Distributed security
June 15, 2009Could an entirely new approach to online security, based on distributed sanctions, help prevent cybercrime, fraud and identity theft? A report in the International Journal of Intercultural Information Management suggests it could.
Susan Brenner of the University of Dayton School of Law, in Dayton, OH, and Leo Clarke of the Thomas M. Cooley School of Law, in Lansing, MI, suggest that government could control cybercrime by requiring anyone accessing cyberspace to employ reasonable security measures but without infringing on civil liberties.
Modern criminal law has its origins in the industrial revolution of the nineteenth century and does not meet the needs of the current digital age, Brenner and Clarke explain. Currently, sanctions against criminals, such as prison sentences, fines, and the freezing of assets rely on a system that can entrap the criminals in order to bring them to justice.

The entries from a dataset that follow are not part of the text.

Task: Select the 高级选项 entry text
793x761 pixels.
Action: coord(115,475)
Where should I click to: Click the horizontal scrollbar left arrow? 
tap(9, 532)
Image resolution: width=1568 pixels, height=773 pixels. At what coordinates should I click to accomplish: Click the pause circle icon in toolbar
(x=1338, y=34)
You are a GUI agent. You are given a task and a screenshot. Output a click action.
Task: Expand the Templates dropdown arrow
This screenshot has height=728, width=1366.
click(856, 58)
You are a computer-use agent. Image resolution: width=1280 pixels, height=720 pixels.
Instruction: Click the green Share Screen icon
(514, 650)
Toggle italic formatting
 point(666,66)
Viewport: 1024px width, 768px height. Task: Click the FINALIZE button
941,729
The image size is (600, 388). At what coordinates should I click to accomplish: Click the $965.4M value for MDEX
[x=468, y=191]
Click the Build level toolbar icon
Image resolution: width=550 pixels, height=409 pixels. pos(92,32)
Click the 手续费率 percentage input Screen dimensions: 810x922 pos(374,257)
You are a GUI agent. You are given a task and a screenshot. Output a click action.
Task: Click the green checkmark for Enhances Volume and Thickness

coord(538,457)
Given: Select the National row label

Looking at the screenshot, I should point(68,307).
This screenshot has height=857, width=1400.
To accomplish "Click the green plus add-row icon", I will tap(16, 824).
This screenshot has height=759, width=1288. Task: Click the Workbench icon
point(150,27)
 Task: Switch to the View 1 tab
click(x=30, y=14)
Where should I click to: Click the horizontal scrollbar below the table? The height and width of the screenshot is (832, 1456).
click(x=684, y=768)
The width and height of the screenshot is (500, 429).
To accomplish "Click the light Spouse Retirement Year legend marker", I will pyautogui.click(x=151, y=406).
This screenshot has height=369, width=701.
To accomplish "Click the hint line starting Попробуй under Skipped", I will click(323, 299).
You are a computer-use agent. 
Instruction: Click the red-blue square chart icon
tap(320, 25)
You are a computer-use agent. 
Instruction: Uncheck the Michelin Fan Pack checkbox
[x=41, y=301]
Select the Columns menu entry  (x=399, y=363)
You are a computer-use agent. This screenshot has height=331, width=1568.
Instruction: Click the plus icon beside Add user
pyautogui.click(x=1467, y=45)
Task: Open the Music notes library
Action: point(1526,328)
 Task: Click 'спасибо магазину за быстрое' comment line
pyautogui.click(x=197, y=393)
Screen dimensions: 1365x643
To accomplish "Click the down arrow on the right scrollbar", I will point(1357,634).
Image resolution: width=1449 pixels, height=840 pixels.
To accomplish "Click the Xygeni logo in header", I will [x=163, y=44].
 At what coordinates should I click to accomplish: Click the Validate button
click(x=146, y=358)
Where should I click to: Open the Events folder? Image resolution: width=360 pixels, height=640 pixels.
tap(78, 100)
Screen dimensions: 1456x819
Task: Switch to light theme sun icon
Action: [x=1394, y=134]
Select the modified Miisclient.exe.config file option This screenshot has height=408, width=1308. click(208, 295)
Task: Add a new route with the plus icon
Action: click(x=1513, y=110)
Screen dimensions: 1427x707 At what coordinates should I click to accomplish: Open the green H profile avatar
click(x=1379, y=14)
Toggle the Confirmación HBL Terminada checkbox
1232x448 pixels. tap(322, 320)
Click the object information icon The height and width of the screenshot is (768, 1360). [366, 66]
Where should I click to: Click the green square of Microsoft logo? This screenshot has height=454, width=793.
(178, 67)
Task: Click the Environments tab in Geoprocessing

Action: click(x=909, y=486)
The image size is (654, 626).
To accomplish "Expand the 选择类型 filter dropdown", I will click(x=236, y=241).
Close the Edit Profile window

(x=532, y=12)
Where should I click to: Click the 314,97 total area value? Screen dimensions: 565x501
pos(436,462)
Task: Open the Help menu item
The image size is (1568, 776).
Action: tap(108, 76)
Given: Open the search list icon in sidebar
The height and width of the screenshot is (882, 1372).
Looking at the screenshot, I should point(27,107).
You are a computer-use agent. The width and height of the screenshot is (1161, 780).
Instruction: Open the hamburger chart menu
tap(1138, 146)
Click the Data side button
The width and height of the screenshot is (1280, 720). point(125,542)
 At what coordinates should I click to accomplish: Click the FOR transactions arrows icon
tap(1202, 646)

As such, the law repeatedly fails to tackle the modern phenomenon of cybercrime, where criminals operate virtually through distributed networks and exploit a multitude of loopholes in software and hardware, and as ever through social engineering. There are many reasons that the old legal system fails to combat cybercrime, but primarily it is because the criminal can be anywhere in the world, all they need is an internet connection to commit many thousands of crimes at once.
The researchers say that a new paradigm is now needed to cope with this changing landscape of criminal activity. This new paradigm cannot rely on sanctions, but must instead turn the distributed nature of cybercrime on its head.
They suggest that a new model must shift the focus of law enforcement from reaction and punishment to deterrence and prevention and to do so requires something akin to community policing but in the virtual world. Individuals must recognize that they are their own front line defense against cybercrime, but with the critical community structures that can exist on the internet they are not alone in building and maintaining their defenses, the researchers explain.
Fundamentally, Brenner and Clarke argue, a new generation of cybercrime prevention laws would require citizens, organizations, and companies to identify and obtain the tools necessary to prevent cybercrime, to install these tools and keep them updated, and to use them in an effective manner to prevent identity theft, anonymous email relaying, and the expansion of zombie networks of infected computers.
However, they do not provide a prescription for deciding which tools are effective or how this might be policed. Nevertheless, by inverting the usual prevention and sanction approach, the individuals' expectation of law enforcement becomes their responsibility to avoid being a victim.